[Task item] Reproduce exactly, leaving out pictures, each line from the one holding "GitHub (76, 707)" through the final line of the listing, and add nothing.
************
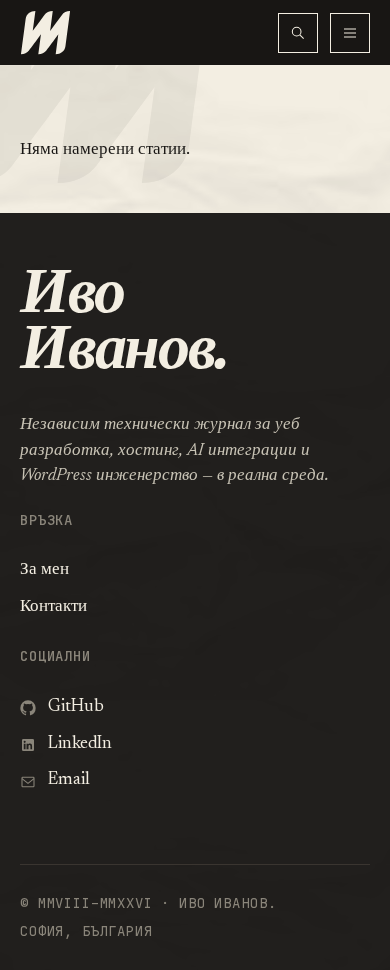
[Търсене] (298, 33)
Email (69, 780)
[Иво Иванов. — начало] (149, 32)
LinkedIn (80, 744)
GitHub (76, 707)
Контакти (53, 607)
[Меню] (350, 33)
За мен (44, 570)
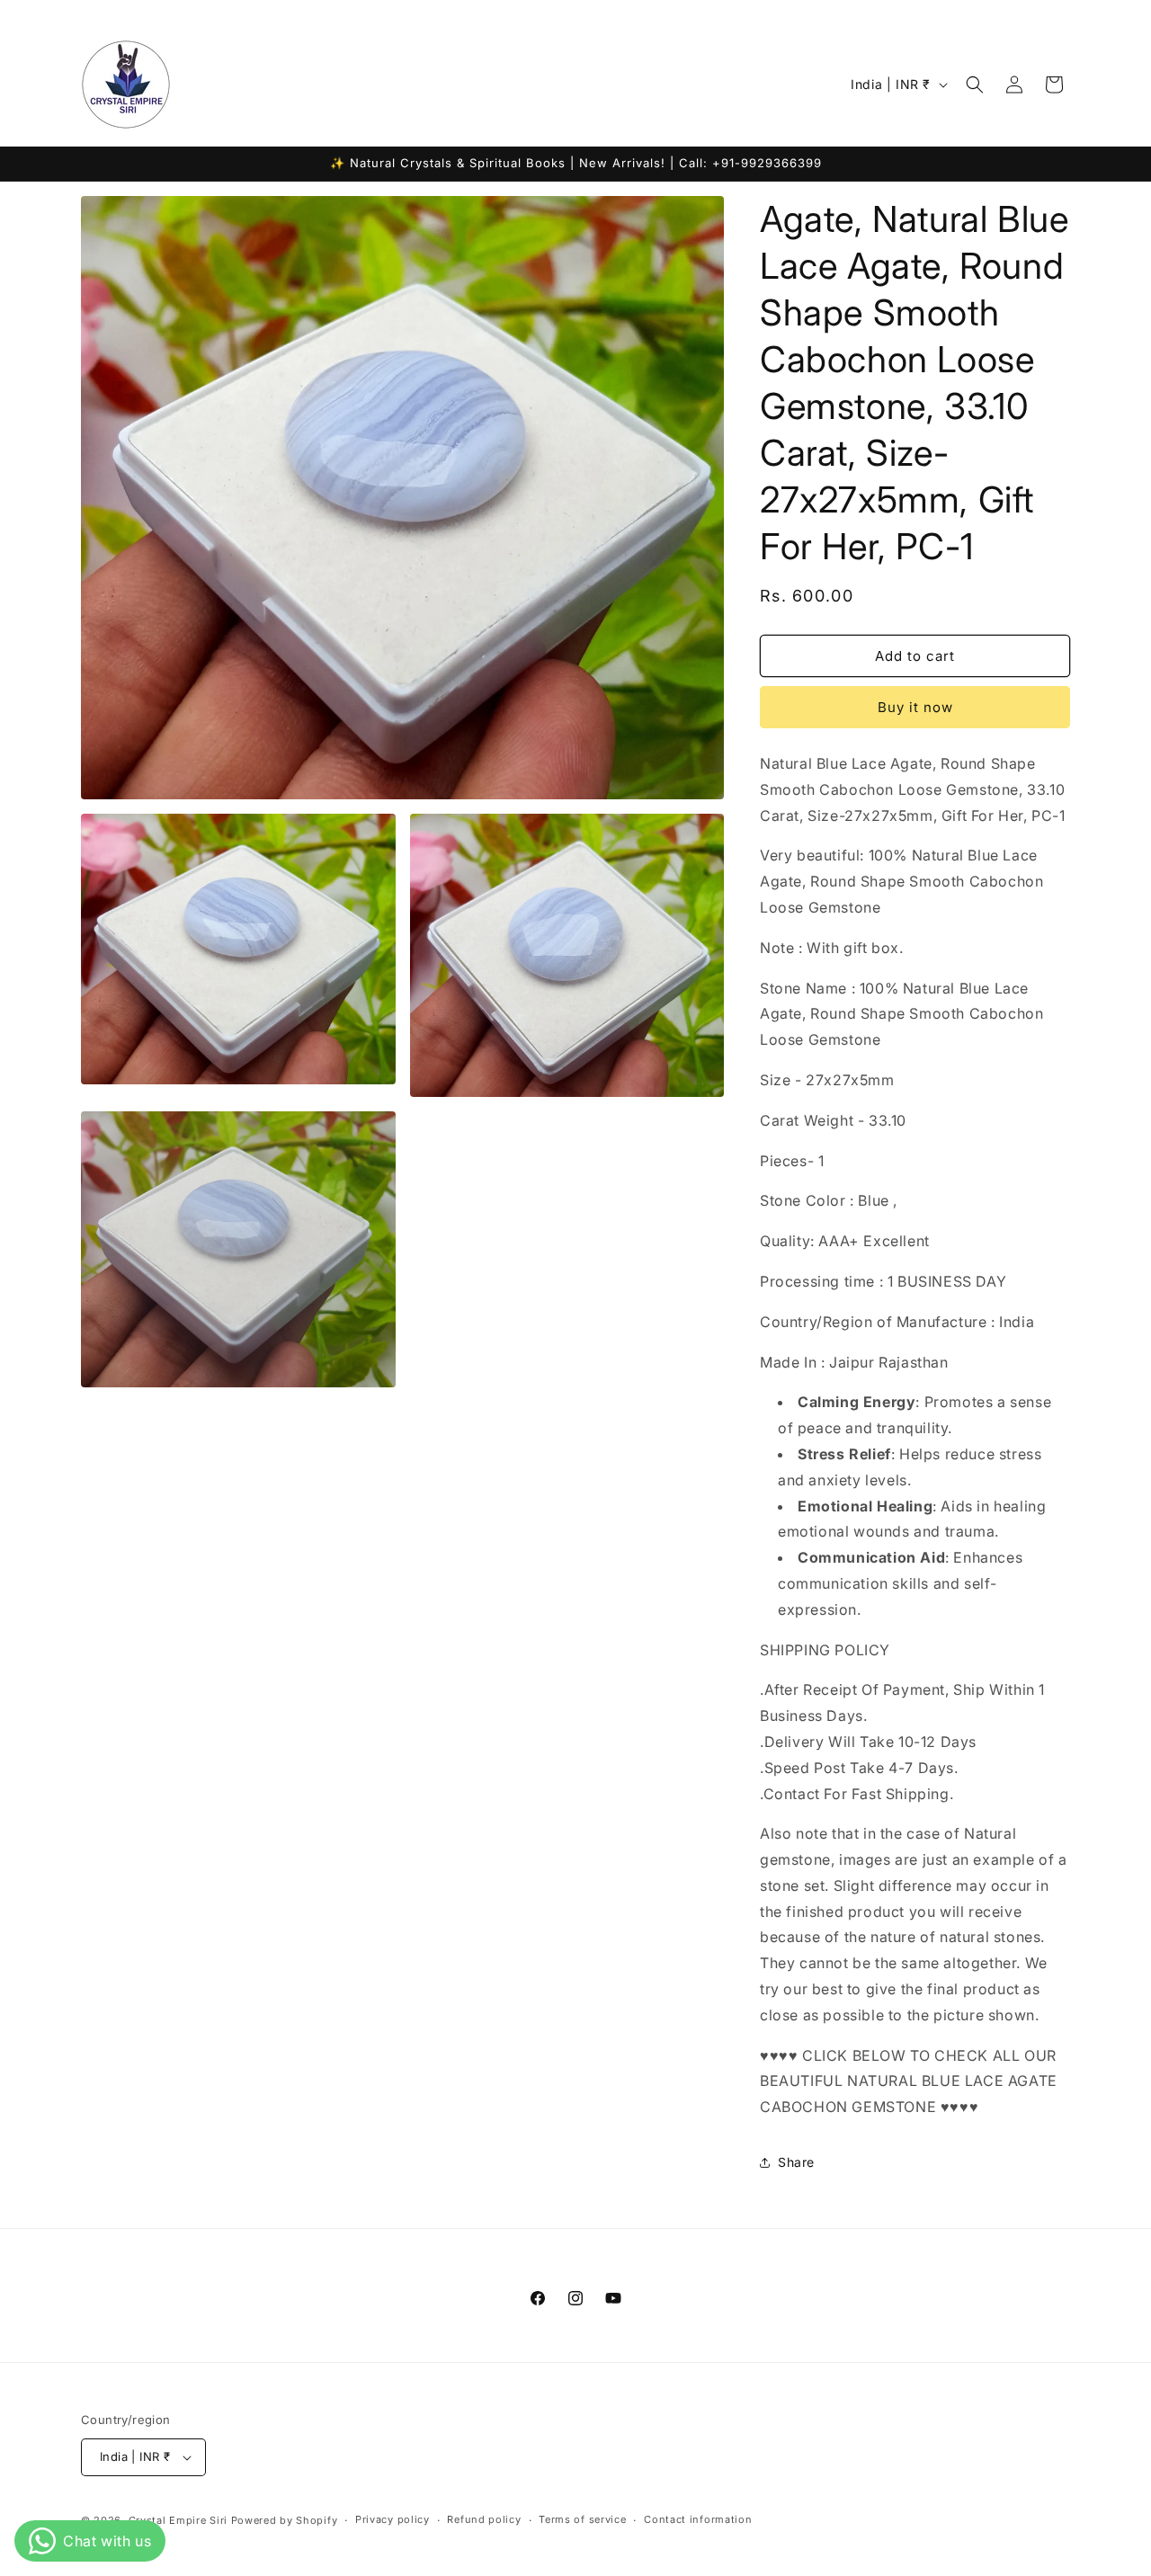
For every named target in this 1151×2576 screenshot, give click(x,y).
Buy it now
************
[Reply to the task]
GitHub (76, 707)
Контакти (53, 607)
[Меню] (350, 33)
За мен (44, 570)
For every named target in this 1151×2576 screenshot, give click(x,y).
Buy it now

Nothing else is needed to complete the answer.